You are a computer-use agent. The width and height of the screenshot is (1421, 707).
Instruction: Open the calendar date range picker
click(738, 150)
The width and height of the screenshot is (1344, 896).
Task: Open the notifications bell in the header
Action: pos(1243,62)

○ ○ ○ ○ ○

## YOUR OBJECTIVE
From the first line to the last, reproduce the material word for word.

## EXERCISE RESPONSE
You are a computer-use agent. The width and height of the screenshot is (1421, 707).
Instruction: Open the calendar date range picker
click(738, 150)
The width and height of the screenshot is (1344, 896).
Task: Open the notifications bell in the header
Action: pos(1243,62)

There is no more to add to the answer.